§ **What to produce**: Only those lines from the one with "Click the View" through the last line of the material belong in the answer, each repeated exactly.

── Records provided ──

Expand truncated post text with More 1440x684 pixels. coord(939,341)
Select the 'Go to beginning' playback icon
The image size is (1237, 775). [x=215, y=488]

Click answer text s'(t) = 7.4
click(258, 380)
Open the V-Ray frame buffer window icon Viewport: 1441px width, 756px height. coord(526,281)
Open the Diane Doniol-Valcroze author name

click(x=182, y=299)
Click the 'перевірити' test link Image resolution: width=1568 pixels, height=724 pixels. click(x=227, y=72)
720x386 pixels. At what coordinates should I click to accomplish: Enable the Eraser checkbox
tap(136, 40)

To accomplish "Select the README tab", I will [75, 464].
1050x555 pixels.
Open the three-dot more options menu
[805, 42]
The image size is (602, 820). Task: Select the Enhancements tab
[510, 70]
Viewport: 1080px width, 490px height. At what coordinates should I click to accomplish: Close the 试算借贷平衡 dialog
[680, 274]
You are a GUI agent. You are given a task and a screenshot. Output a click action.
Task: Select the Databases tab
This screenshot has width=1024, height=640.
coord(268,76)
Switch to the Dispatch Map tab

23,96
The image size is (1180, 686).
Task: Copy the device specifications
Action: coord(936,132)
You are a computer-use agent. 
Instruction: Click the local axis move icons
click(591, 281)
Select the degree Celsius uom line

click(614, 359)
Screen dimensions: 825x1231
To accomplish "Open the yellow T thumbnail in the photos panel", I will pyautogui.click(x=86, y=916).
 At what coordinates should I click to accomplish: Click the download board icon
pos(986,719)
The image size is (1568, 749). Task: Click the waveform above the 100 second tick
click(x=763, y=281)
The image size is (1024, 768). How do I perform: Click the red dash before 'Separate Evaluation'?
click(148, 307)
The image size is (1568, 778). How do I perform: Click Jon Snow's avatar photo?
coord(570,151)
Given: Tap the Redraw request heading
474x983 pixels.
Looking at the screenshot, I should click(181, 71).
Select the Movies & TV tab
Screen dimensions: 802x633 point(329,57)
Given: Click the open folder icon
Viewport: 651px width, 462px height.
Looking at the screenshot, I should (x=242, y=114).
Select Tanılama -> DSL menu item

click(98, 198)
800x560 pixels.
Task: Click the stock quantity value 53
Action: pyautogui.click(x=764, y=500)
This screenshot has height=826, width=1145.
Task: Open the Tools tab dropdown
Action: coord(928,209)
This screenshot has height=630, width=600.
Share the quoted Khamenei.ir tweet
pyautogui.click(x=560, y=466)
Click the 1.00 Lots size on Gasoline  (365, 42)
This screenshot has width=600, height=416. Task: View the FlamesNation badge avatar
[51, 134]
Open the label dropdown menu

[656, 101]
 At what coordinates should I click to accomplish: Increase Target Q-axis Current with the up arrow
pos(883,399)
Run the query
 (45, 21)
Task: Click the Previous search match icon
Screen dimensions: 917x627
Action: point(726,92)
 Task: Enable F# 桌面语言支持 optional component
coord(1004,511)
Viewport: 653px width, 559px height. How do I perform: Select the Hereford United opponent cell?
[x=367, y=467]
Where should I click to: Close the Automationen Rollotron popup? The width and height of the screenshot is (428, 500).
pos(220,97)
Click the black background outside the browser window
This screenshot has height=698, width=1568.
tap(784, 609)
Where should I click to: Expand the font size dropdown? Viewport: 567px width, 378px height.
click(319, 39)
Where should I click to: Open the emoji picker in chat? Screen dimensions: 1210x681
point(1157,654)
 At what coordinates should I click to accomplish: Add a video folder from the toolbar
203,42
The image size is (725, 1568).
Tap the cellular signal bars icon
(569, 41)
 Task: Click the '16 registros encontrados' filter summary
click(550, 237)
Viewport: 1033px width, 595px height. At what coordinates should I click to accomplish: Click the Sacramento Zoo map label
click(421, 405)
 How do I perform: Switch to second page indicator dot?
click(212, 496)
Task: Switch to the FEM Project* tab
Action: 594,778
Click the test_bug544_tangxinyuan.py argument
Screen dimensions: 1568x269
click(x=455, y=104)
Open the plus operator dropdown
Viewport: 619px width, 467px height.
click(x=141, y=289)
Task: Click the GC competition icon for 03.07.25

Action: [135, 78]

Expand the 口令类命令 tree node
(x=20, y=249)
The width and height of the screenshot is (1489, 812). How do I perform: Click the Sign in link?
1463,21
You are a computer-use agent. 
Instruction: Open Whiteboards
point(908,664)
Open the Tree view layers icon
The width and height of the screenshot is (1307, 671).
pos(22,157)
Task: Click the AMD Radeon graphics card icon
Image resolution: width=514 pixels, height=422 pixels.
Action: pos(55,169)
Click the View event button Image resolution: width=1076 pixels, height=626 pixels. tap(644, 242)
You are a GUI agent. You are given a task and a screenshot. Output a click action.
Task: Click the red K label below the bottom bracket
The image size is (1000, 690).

───

§ **The answer**:
Click the View event button Image resolution: width=1076 pixels, height=626 pixels. tap(644, 242)
You are a GUI agent. You are given a task and a screenshot. Output a click action.
Task: Click the red K label below the bottom bracket
The image size is (1000, 690).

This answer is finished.